→ **Requirement 1**: In the excerpt about lost libido after a baby, list every term the sentence beginning "It's two against the world" uses for what the couple is, after "you're".
→ **Requirement 2**: Reproduce the lines of the records, swapping "Disk size" for "Memory size" and leaving everything else unchanged.

→ **Document passage**:
"""
In “Confessions of a Naughty Mommy,” Heidi Raykeil writes about the search for her missing libido after the birth of her daughter. Read an excerpt.
/ Source: TODAY

After seven racy and passionate years of courtship and marriage, who knew marriage and kids would completely destroy a woman's sex drive? In “Confessions of a Naughty Mommy: How I Found My Lost Libido,” Heidi Raykeil, author of online column “Sex in the Suburbs,” talks about her experiences in life, love and sex after having a baby. Here's an excerpt.

Sex in the SuburbsHere’s the thing. You’re young, or not so young. You’re in love. You’re naughty. You have sex madly — wherever, whenever, however you can. You read poems about being each other’s missing piece, about completing each other. You fit. It’s two against the world; you’re a pair, a set, partners in crime, two in the hand, the double whammy, soul mates. Two sides of the same coin, two sides of the story, 2 hot 2 handle. Just the two of us. You are clean, efficient, parallel lines; your passion is direct, unfiltered, raw.
"""
→ **Listed records**:
"""
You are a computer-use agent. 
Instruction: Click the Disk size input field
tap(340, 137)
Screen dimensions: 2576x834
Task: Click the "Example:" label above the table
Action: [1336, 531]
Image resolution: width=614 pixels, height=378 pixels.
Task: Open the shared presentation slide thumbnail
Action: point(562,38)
"""
→ **Problem solution 1**: a pair; a set; partners in crime; two in the hand; the double whammy; soul mates

→ **Problem solution 2**:
You are a computer-use agent. 
Instruction: Click the Memory size input field
tap(340, 137)
Screen dimensions: 2576x834
Task: Click the "Example:" label above the table
Action: [1336, 531]
Image resolution: width=614 pixels, height=378 pixels.
Task: Open the shared presentation slide thumbnail
Action: point(562,38)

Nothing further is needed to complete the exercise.